Eventually a psychiatrist saw me and within 5 minutes told me I was manic. I explained about the fifth thing to him and he said it was part of the mania. He made sure I was going to see my psychiatrist ASAP and prescribed me something until then.

And today is the first day I’ve really felt normal again. Normal is subjective, and it’s pretty hard to define, especially when you’ve been manic for more than a week. I still have trouble concentrating, I’m still a little distractable, but I don’t feel like I’m going to explode. I also don’t feel like I’ve been personally chosen to save the world.

But why am I going so public with this story? I know that some people who know me personally read this blog. I think I’m doing it because people need to realize that EVERYONE has a secret story. I am lucky that the worst of this happened during Thanksgiving weekend and I was largely alone and there were not very many people around to alienate, but during the week before, when things were ramping up, nobody even knew that this was something more than just me being hyper.

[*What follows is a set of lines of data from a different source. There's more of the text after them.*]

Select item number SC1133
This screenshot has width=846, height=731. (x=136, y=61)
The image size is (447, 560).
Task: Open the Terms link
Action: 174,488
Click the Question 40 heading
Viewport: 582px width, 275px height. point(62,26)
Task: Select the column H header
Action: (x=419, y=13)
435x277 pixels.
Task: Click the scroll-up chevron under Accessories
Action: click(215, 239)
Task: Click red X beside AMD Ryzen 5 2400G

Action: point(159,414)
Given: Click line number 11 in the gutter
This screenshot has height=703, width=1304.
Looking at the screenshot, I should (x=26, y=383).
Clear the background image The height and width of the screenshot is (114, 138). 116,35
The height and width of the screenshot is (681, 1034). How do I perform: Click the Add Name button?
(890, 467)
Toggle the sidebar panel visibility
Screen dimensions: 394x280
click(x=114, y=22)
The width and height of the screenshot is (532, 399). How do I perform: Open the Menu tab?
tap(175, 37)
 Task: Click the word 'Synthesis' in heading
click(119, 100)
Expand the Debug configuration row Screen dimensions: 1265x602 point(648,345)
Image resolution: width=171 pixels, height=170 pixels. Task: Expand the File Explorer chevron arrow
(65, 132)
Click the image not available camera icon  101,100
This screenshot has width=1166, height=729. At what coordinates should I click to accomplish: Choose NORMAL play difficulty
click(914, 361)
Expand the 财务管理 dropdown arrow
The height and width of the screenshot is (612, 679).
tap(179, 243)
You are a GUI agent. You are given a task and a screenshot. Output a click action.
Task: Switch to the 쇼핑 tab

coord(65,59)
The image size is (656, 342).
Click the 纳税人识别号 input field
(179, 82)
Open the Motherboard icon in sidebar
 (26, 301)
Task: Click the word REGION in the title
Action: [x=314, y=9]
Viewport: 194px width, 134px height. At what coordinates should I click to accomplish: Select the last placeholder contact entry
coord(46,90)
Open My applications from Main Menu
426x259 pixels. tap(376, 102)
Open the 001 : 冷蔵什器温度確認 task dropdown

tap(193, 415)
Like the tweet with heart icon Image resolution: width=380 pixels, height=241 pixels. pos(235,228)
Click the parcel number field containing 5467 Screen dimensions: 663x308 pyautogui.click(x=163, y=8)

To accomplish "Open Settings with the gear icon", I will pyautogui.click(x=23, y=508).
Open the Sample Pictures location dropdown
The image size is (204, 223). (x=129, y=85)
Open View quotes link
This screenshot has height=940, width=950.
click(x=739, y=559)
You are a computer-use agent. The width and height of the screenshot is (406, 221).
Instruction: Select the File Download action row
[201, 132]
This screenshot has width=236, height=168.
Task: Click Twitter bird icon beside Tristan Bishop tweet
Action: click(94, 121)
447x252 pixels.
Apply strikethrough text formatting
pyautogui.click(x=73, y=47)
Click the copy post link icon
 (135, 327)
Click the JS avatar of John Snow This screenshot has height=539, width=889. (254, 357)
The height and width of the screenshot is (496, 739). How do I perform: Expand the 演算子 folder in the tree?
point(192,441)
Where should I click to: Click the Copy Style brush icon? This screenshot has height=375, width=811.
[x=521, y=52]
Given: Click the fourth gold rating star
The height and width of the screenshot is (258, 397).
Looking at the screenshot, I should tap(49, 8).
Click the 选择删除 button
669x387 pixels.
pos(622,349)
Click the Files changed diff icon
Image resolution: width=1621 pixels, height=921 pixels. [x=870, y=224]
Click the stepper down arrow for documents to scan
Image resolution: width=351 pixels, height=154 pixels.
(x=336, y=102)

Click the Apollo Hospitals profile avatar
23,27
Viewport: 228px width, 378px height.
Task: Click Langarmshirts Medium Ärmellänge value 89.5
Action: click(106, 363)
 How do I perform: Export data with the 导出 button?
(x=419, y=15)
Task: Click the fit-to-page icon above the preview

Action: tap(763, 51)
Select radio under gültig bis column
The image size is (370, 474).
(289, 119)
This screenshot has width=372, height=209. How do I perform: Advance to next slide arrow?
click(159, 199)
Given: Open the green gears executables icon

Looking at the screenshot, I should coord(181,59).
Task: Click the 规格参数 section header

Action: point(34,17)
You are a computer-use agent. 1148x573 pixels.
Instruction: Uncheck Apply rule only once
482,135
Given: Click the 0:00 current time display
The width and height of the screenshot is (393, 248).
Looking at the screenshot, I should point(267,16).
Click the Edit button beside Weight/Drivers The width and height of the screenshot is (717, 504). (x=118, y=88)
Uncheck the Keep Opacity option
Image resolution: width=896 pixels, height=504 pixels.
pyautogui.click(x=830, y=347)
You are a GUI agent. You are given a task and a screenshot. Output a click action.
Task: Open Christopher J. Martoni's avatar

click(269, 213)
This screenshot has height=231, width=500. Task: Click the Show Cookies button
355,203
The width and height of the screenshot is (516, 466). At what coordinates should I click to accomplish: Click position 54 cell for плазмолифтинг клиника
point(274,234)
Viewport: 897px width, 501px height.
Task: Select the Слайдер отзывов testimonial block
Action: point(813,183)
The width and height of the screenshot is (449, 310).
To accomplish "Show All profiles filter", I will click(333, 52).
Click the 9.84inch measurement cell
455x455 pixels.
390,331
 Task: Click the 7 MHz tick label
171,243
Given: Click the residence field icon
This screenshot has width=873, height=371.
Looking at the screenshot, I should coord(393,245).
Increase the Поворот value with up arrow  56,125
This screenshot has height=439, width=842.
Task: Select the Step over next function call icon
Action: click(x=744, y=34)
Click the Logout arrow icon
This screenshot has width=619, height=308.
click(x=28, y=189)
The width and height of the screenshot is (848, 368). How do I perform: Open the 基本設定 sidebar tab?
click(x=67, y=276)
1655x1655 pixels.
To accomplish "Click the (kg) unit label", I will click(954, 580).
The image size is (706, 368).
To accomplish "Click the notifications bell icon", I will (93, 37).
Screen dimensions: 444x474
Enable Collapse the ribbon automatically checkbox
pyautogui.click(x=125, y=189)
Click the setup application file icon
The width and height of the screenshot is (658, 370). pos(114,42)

EVERYONE has a secret story. There are so many things, especially when it comes to mental health, that people don’t want to talk about. If you’ve read all of this and want to write me off as a crazy person, go ahead. But I bet that if you know me, you’d never have guessed I have this story to tell.

Please, PLEASE, don’t be afraid when it comes to mental health. Talk to someone. Talk to everyone. Get these issues out of the dark so that people don’t have to suffer in silence any more. I am not afraid.